=== 提供された文章 ===
########

【万朶特別攻撃隊】暁に散る! 万朶特別攻撃隊
出典:1956(昭和31)年 日本文芸社 「現代読本」第一巻第四号所収
万朶隊飛行隊員 元海軍少尉 湯川清司 「-特攻垂直急降下隊- 万朶特別攻撃隊」
散りてこそ浮ぶ瀬もあれ櫻花
けふの訪れ長しと待ちし
この歌は隊長機同乗通信士生田留夫曹長が出撃前夜に記した歌である。
昭和十九年も後半ともなると、戦局は日々に不利となって来ていた。
七月にはインパール撤退作戦、サイパン島玉砕あり、八月にはテニアン島玉砕、十月には台湾沖航空戦に次いで米軍レイテ上陸となりついには捷一号作戦の発令となっている。
既に海軍では敷島隊が発進して、大戦果を挙げていた。
海軍特攻に相呼応して陸軍特攻が生れたのだが、海軍機が零戦であって、陸の特攻万朶(ばんだ)隊は軽爆撃機だった。この軽爆に二〇〇キロ爆弾を搭載して、身は万朶の桜と薫り、花と散っていった陸軍特別攻撃隊の人々の凛々(りり)しい勇姿は、私があの世で彼等(かれら)に逢える日が来るまで人にも語り、自らの生きる師表(しひょう)ともしたいと思う。

########

=== 提供データ ===
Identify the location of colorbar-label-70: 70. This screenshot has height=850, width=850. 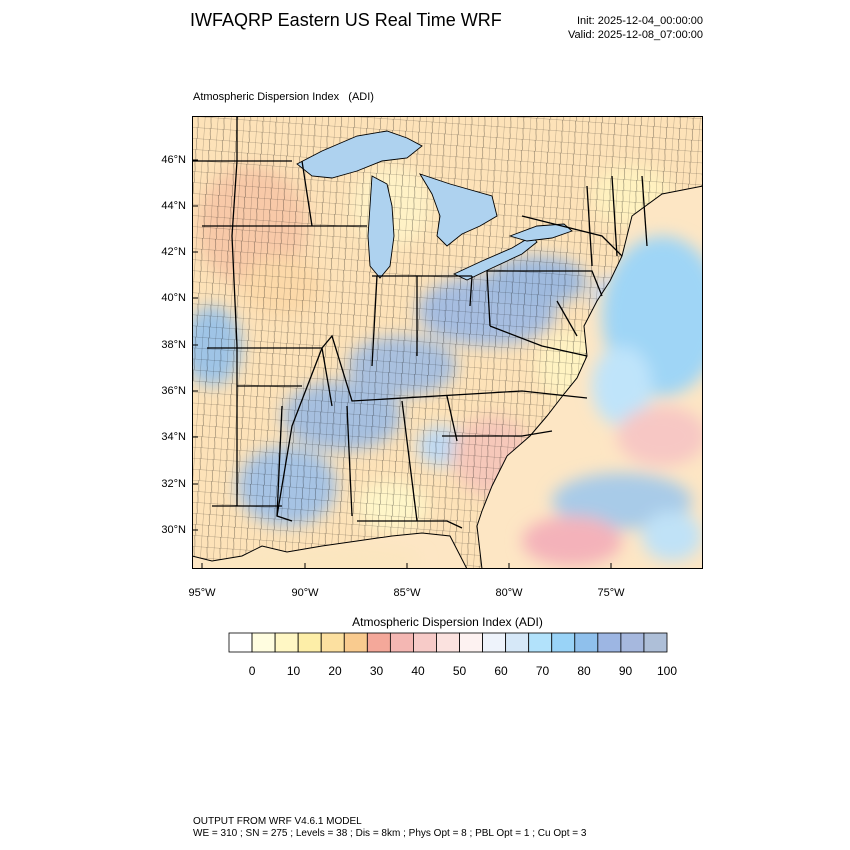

########

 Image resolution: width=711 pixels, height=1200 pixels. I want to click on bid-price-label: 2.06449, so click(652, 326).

########

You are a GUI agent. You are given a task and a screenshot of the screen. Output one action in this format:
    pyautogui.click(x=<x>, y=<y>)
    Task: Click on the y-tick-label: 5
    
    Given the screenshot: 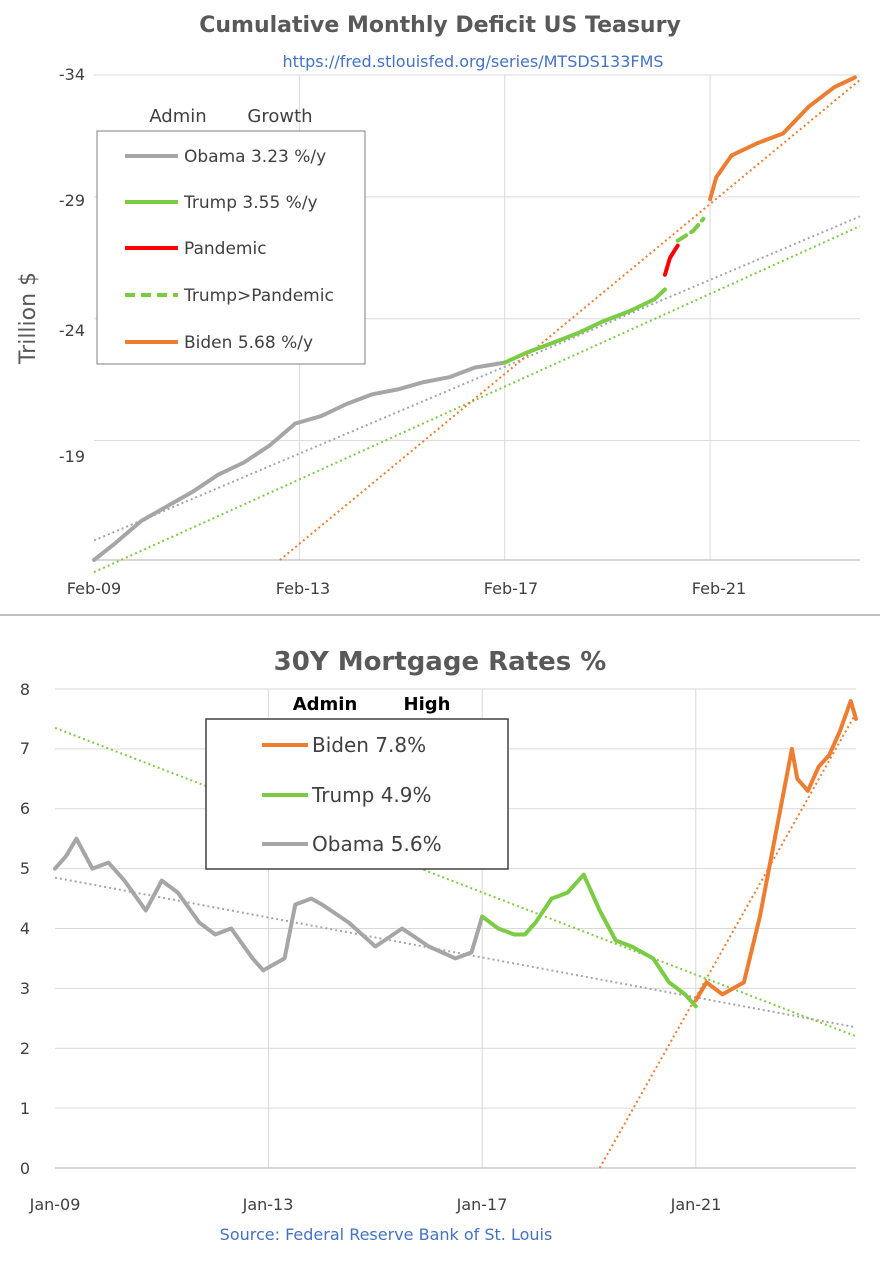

########

=== 取り組む課題 ===
1) 提供された文章の一文「昭和十九年も後半ともなると、戦局は日々に不利となって来ていた。」を英語に訳せ。
2) 提供された文章から、「海軍特攻に相呼応して陸軍特攻」から下って「しひょう)ともしたいと思う。」までをすべて一字も変えずに引用せよ。

=== 課題ごとの解答 ===
1) By the latter half of Showa 19, the war situation had been growing more unfavorable by the day.

2)
海軍特攻に相呼応して陸軍特攻が生れたのだが、海軍機が零戦であって、陸の特攻万朶(ばんだ)隊は軽爆撃機だった。この軽爆に二〇〇キロ爆弾を搭載して、身は万朶の桜と薫り、花と散っていった陸軍特別攻撃隊の人々の凛々(りり)しい勇姿は、私があの世で彼等(かれら)に逢える日が来るまで人にも語り、自らの生きる師表(しひょう)ともしたいと思う。